The initial appointment requires 2 to 3 hours and addresses clinical history, current substance use patterns, previous treatment attempts, medical comorbidities, and psychiatric symptoms. Expect a urine drug screen, liver enzyme labs (AST, ALT, bilirubin), hepatitis C and HIV screening if not recently documented, and an EKG if age or cardiac symptoms warrant it. The prescriber explains medication mechanism, expected timeline to stabilization (usually 2 to 4 weeks), withdrawal symptom patterns, and medication side effects (constipation is common with opioid agonists; insomnia and dysphoria with naltrexone). A counselor or case manager discusses treatment goals, establishes appointment frequency, and reviews insurance benefits and out-of-pocket costs. Bring a government-issued ID, proof of insurance or documentation of income if uninsured, and a list of current medications and supplements.

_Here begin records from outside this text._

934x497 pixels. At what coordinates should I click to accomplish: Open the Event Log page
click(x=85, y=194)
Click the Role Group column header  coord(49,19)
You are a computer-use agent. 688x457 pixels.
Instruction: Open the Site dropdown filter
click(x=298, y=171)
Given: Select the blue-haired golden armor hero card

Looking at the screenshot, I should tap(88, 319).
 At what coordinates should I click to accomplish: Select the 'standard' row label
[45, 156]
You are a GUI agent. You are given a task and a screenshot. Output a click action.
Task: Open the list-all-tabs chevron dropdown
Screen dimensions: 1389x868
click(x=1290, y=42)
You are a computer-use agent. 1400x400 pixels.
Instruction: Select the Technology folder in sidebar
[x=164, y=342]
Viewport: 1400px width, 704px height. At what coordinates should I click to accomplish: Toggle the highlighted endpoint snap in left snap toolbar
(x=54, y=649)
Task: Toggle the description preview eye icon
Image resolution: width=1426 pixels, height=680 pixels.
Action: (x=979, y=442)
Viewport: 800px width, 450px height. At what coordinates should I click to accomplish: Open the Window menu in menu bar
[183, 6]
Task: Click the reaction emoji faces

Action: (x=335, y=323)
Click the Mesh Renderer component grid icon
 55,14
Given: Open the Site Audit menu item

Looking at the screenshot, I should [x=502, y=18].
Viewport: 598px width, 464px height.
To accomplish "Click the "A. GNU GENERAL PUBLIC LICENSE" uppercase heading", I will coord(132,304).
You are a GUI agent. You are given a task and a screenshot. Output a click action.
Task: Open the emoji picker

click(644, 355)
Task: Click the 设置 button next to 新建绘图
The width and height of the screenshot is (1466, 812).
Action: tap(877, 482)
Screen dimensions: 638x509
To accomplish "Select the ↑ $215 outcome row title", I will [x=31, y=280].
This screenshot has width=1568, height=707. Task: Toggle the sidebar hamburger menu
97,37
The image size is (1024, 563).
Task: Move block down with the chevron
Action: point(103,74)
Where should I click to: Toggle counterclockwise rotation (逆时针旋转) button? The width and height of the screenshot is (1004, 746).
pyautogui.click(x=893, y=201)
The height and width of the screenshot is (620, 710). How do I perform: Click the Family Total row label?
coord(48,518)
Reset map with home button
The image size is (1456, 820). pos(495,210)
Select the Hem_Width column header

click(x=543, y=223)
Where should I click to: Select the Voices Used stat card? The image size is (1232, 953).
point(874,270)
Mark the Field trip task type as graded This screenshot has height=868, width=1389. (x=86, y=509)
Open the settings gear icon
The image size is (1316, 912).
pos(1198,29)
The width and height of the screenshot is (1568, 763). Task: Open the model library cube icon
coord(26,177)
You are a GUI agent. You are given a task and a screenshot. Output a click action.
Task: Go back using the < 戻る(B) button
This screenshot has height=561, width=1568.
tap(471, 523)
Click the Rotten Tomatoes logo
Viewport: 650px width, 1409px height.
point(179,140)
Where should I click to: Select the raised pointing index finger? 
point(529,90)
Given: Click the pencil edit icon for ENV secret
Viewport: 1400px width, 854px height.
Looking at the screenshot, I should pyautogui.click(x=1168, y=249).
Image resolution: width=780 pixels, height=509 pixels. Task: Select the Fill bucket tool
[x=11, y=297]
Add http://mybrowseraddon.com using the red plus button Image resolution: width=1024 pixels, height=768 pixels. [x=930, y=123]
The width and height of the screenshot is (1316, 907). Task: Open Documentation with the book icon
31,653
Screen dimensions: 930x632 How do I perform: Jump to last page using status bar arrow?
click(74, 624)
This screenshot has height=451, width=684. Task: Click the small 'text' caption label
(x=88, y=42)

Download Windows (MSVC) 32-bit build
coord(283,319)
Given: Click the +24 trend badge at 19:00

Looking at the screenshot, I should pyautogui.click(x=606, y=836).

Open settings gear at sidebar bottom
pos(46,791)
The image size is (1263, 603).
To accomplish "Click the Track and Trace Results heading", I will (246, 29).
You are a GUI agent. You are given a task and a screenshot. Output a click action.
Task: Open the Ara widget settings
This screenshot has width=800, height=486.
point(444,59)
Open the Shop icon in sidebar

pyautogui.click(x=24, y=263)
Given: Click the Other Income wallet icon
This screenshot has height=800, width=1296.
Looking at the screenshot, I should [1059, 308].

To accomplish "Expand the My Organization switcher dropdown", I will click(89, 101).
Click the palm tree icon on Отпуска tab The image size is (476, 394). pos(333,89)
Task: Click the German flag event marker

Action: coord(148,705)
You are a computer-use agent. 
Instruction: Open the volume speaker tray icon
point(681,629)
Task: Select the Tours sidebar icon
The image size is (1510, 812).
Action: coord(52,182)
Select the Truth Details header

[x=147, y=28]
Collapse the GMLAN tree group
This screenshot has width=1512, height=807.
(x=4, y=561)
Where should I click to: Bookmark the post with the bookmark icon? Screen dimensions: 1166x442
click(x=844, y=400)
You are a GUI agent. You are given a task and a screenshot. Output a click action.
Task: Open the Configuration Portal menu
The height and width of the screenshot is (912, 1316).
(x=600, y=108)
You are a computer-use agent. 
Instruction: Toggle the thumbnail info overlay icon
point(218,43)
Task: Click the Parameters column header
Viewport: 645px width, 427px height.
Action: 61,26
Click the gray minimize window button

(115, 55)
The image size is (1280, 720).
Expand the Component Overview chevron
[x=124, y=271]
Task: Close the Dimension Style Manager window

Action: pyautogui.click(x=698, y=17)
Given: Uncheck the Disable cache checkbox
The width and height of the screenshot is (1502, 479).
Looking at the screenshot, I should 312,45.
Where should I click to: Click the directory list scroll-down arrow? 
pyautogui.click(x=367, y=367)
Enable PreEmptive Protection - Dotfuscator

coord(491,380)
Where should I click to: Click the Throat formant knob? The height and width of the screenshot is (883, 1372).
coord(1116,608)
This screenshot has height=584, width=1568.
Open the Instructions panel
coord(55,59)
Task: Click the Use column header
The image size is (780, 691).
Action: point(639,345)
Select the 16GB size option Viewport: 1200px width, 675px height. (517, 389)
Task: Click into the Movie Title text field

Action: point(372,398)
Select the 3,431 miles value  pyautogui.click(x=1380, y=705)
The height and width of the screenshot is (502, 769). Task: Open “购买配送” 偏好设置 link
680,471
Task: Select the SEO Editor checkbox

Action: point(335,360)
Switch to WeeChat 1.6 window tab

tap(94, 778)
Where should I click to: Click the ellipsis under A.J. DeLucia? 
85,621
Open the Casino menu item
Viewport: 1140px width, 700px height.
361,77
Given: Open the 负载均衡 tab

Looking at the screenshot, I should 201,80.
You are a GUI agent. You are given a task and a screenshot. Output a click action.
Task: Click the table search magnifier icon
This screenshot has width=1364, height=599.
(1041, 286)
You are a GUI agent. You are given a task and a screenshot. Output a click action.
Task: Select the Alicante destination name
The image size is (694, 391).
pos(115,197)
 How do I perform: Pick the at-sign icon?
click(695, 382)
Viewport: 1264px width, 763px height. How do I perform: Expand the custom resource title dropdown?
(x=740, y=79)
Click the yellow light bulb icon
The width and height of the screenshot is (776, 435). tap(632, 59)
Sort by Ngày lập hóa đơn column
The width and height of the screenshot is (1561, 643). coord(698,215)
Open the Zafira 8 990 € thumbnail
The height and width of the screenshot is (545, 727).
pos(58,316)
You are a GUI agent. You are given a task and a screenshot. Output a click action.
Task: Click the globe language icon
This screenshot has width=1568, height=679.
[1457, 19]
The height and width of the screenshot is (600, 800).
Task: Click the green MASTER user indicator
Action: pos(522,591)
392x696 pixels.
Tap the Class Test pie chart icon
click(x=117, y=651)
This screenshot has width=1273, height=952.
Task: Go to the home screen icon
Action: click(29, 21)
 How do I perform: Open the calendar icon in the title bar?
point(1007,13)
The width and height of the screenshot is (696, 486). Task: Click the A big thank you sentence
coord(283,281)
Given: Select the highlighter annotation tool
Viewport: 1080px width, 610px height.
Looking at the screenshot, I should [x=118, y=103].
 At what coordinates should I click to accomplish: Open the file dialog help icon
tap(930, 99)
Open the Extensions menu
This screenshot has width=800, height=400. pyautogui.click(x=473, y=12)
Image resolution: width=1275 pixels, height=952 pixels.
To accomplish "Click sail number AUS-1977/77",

Hours, parking, and logistics

Medical Therapy Associates operates Monday through Friday, 8:00 am to 5:00 pm, with no weekend or evening hours. Parking is available in the clinic lot. The practice does not offer medication dispensing on Saturdays, meaning patients must plan medication pickup at a community pharmacy on weekdays or arrange alternate supply if unable to attend an appointment. Confirm current hours directly because clinical schedules may shift seasonally.

Medical Therapy Associates fills a necessary clinical niche in Oklahoma City for working-age adults whose recovery depends on stable medication plus ongoing accountability, and its buprenorphine model reduces barriers to daily dosing compared to methadone programs while maintaining clinical oversight.